« Anténor Firmin sait tout, sauf ce qu’il choisit d’ignorer » aimaient répéter certains de ses admirateurs. L’homme qui a marqué la politique et les lettres haïtiennes est incontestablement à cheval sur deux siècles d’Histoire au goût de cendre et d’illusions perdues. Il a incarné l’espace d’un cillement une modernité politique qui se promettait de nous sortir du temps des baïonnettes et des seigneurs de la guerre. Quoique, lui aussi, se soit mué désespérément en chef de guerre, à la recherche d’une issue contre des généraux traîneurs de sabre qui, de manière périodique, faisaient main basse sur un pouvoir, objet de toutes les convoitises, depuis un jour sanglant d’octobre 1806.
Firmin le nationaliste est celui qui, ministre, refuse toute concession du territoire haïtien à une puissance étrangère. Il est un homme d’Etat connu pour son inflexibilité et son refus de mettre en péril l’indépendance de son pays. Cet homme de principe, sourcilleux quant à la souveraineté d’Haïti, est aussi un politique ambitieux, qui croit dans son destin et dans la contribution qu’il peut apporter à l’émancipation de son peuple. C’est un homme politique qui croit dans les idées et qui a sans nul doute une vision.
C’est cet « autre » Firmin, celui qui cherche à composer avec le grand capital, qui tente de rassurer ou même d’amadouer la Puissance américaine que nous découvrons à travers la Collection des textes retrouvés présentée par Michel Soukar et publiée aux éditions C3.
Cette Collection nous livre « à chaud » un mémoire adressé par Anténor Firmin au Département d’État américain dans lequel il évoque les épisodes de la guerre sanglante qui oppose ses partisans aux forces du général Nord Alexis. C’est à la fois passionnant et édifiant de vivre les moments tragiques de cette guerre civile et le positionnement international de Firmin à travers un texte écrit de sa plume, et qui vient jeter un éclairage non négligeable à la fois sur la période mais aussi sur le leader qu’est Anténor Firmin.
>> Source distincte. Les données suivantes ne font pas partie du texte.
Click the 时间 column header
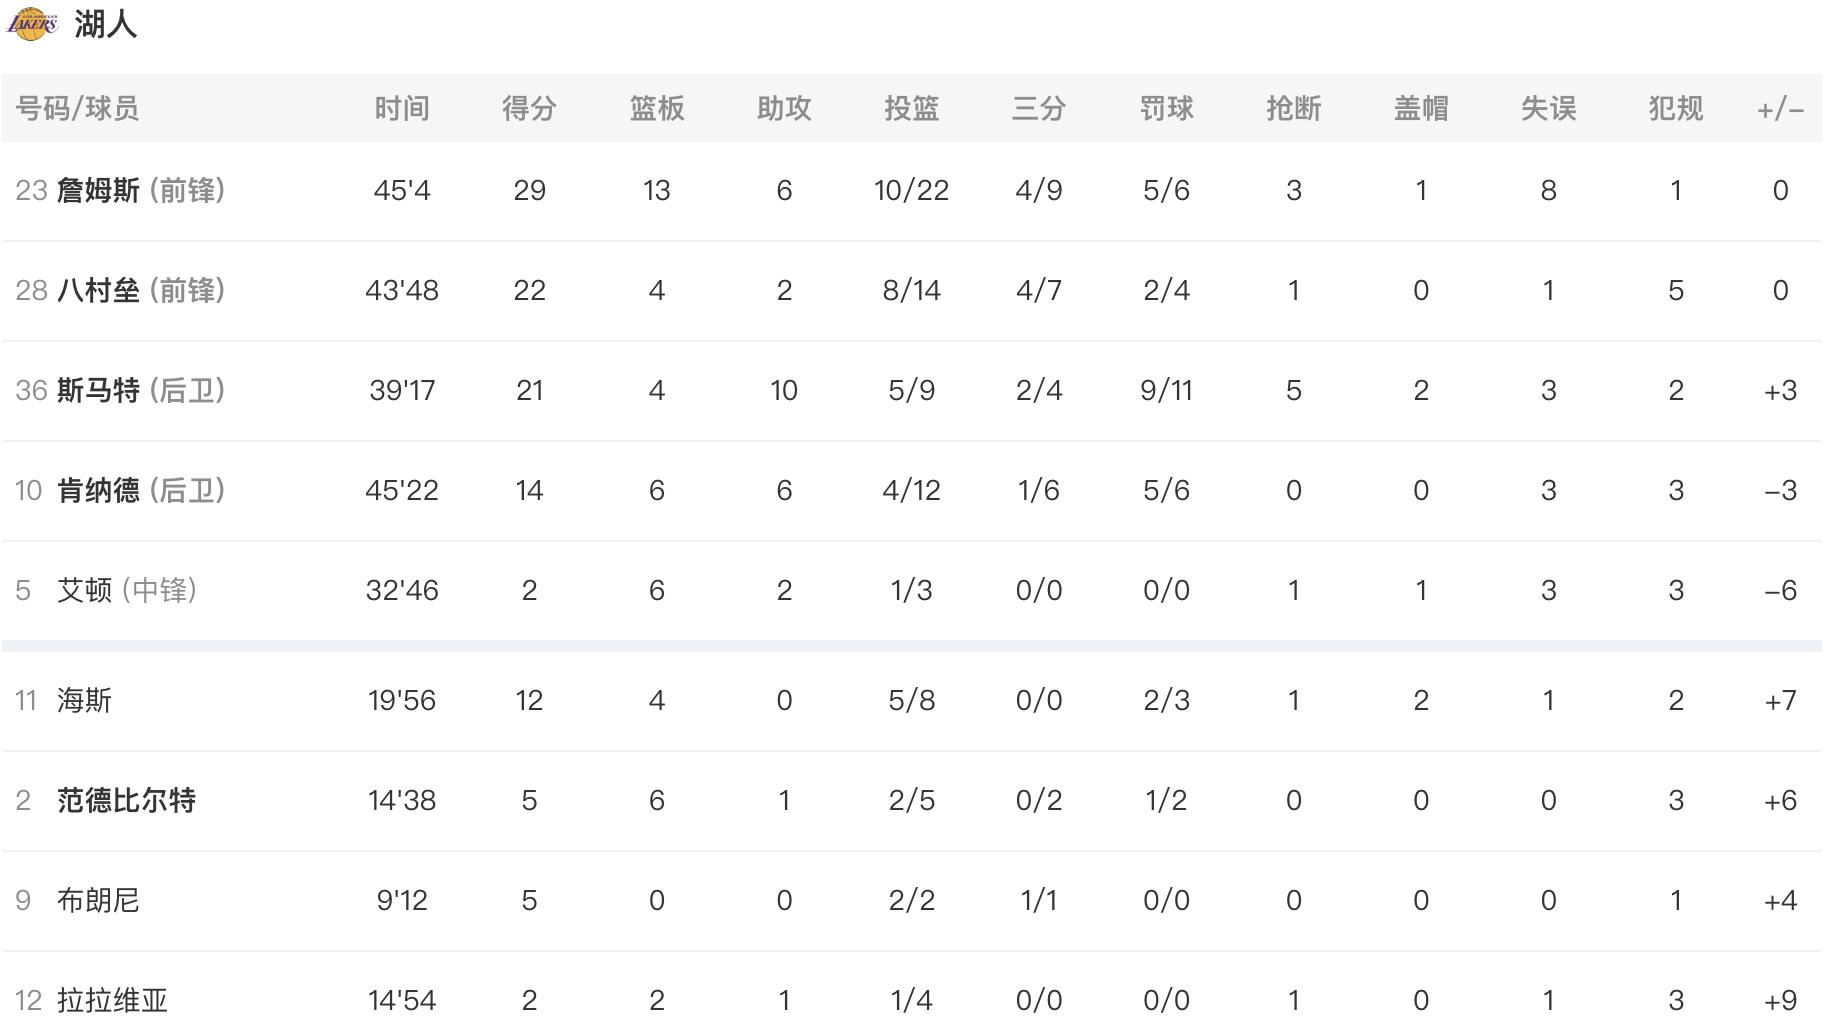Screen dimensions: 1838x1034 (402, 108)
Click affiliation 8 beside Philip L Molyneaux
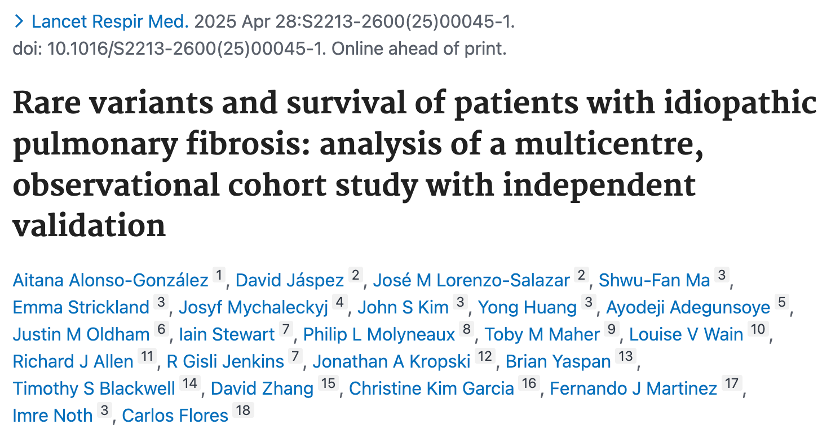 [x=466, y=329]
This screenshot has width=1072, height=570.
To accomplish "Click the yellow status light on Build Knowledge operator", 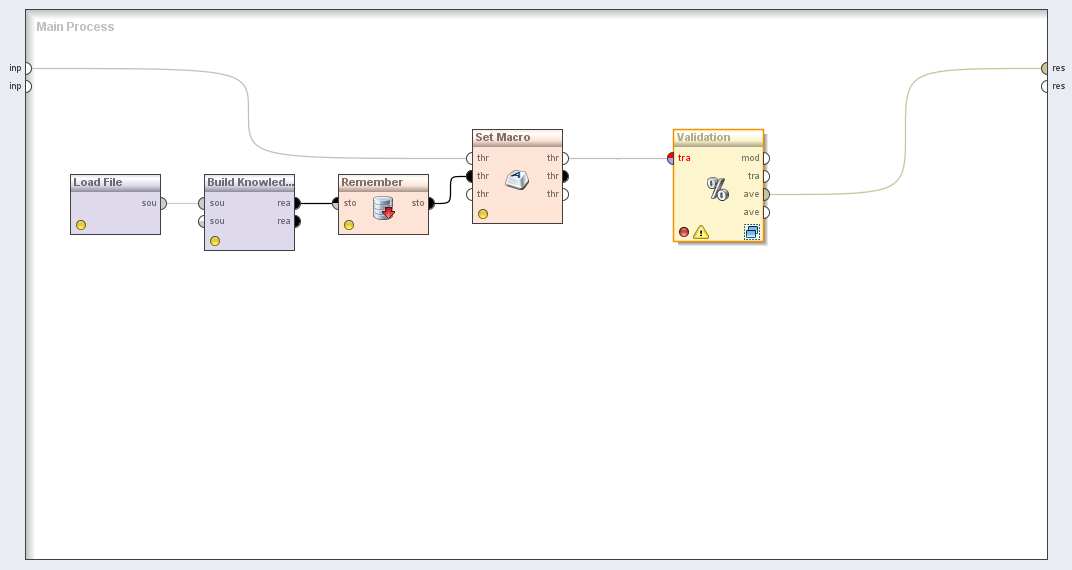I will (x=215, y=241).
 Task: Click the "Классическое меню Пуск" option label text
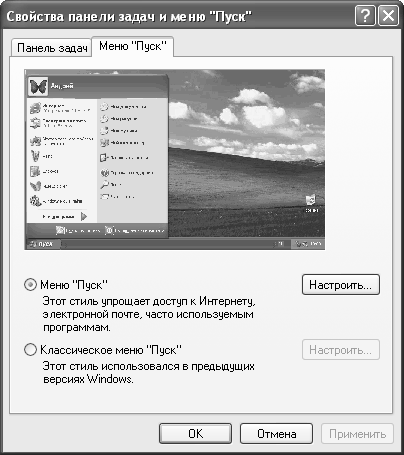pos(111,350)
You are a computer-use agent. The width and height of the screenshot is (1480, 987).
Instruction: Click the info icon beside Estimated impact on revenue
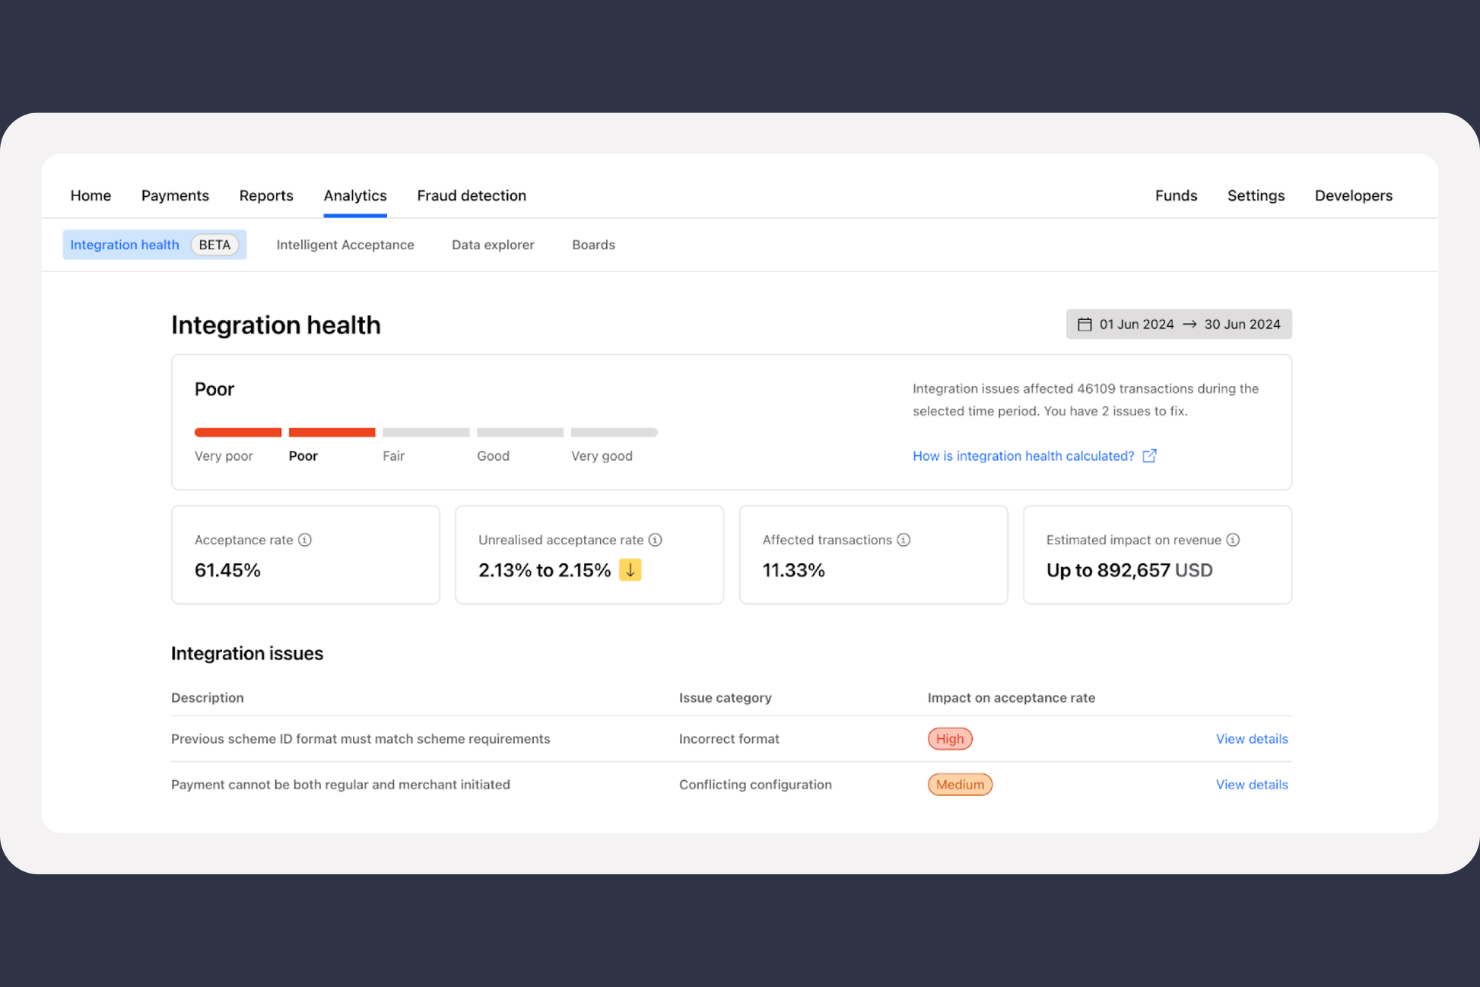pyautogui.click(x=1235, y=539)
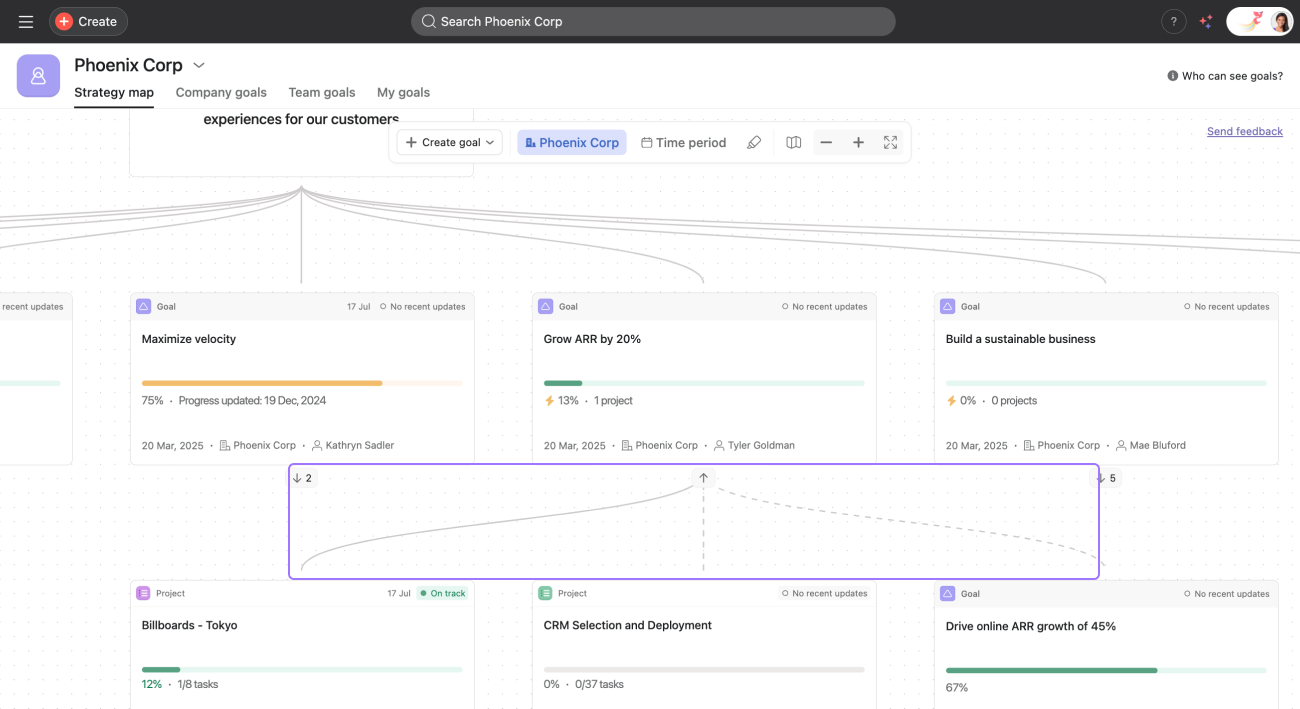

En ce début de siècle, les Etats-Unis s’affirment comme la puissance impériale à la croissance économique insolente, au développement industriel à la mesure de leur appétit de consommation. Sur le plan de ses relations avec le sous-continent, les dés sont jetés. La doctrine Monroe sous-tend les démarches du Département d’Etat et la pax Americana est le nouvel évangile qui se répand dans une région connue pour ses tourmentes révolutionnaires et son conservatisme militaire.